Information supplied:
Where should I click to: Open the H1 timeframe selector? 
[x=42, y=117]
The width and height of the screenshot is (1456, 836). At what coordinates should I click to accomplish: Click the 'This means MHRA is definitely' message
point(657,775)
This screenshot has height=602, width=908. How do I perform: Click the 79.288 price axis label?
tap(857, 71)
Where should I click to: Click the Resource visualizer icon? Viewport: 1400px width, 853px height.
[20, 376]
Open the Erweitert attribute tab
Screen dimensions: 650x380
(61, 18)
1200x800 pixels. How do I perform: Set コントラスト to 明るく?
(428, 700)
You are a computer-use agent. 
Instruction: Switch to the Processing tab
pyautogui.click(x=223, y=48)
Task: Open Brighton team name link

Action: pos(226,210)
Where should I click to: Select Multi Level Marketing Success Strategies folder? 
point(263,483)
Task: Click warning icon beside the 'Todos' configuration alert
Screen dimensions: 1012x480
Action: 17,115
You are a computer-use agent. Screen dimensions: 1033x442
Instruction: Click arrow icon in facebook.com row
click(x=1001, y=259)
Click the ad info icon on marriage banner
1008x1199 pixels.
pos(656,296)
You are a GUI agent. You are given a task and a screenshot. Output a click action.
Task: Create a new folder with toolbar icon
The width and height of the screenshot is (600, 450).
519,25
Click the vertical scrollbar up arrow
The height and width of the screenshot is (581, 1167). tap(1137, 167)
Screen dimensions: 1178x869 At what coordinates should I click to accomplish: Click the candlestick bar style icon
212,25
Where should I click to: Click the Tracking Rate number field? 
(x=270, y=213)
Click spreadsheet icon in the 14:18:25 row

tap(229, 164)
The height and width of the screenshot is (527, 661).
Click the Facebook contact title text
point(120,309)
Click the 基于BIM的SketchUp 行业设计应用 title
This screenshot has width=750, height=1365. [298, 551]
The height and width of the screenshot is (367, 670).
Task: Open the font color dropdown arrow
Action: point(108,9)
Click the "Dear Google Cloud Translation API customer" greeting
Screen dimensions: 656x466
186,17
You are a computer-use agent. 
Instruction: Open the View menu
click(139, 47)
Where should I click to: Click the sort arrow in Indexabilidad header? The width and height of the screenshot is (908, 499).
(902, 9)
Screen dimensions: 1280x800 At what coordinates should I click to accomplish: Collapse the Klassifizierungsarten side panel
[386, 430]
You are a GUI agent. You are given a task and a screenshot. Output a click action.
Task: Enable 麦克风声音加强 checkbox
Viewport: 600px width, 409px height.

Work to be completed: Give the data back in full, matching it character for character.

Exercise answer:
Where should I click to: Open the H1 timeframe selector? 
[x=42, y=117]
The width and height of the screenshot is (1456, 836). At what coordinates should I click to accomplish: Click the 'This means MHRA is definitely' message
point(657,775)
This screenshot has height=602, width=908. How do I perform: Click the 79.288 price axis label?
tap(857, 71)
Where should I click to: Click the Resource visualizer icon? Viewport: 1400px width, 853px height.
[20, 376]
Open the Erweitert attribute tab
Screen dimensions: 650x380
(61, 18)
1200x800 pixels. How do I perform: Set コントラスト to 明るく?
(428, 700)
You are a computer-use agent. 
Instruction: Switch to the Processing tab
pyautogui.click(x=223, y=48)
Task: Open Brighton team name link

Action: pos(226,210)
Where should I click to: Select Multi Level Marketing Success Strategies folder? 
point(263,483)
Task: Click warning icon beside the 'Todos' configuration alert
Screen dimensions: 1012x480
Action: 17,115
You are a computer-use agent. Screen dimensions: 1033x442
Instruction: Click arrow icon in facebook.com row
click(x=1001, y=259)
Click the ad info icon on marriage banner
1008x1199 pixels.
pos(656,296)
You are a GUI agent. You are given a task and a screenshot. Output a click action.
Task: Create a new folder with toolbar icon
The width and height of the screenshot is (600, 450).
519,25
Click the vertical scrollbar up arrow
The height and width of the screenshot is (581, 1167). tap(1137, 167)
Screen dimensions: 1178x869 At what coordinates should I click to accomplish: Click the candlestick bar style icon
212,25
Where should I click to: Click the Tracking Rate number field? 
(x=270, y=213)
Click spreadsheet icon in the 14:18:25 row

tap(229, 164)
The height and width of the screenshot is (527, 661).
Click the Facebook contact title text
point(120,309)
Click the 基于BIM的SketchUp 行业设计应用 title
This screenshot has width=750, height=1365. [298, 551]
The height and width of the screenshot is (367, 670).
Task: Open the font color dropdown arrow
Action: point(108,9)
Click the "Dear Google Cloud Translation API customer" greeting
Screen dimensions: 656x466
186,17
You are a computer-use agent. 
Instruction: Open the View menu
click(139, 47)
Where should I click to: Click the sort arrow in Indexabilidad header? The width and height of the screenshot is (908, 499).
(902, 9)
Screen dimensions: 1280x800 At what coordinates should I click to accomplish: Collapse the Klassifizierungsarten side panel
[386, 430]
You are a GUI agent. You are given a task and a screenshot. Output a click action.
Task: Enable 麦克风声音加强 checkbox
Viewport: 600px width, 409px height.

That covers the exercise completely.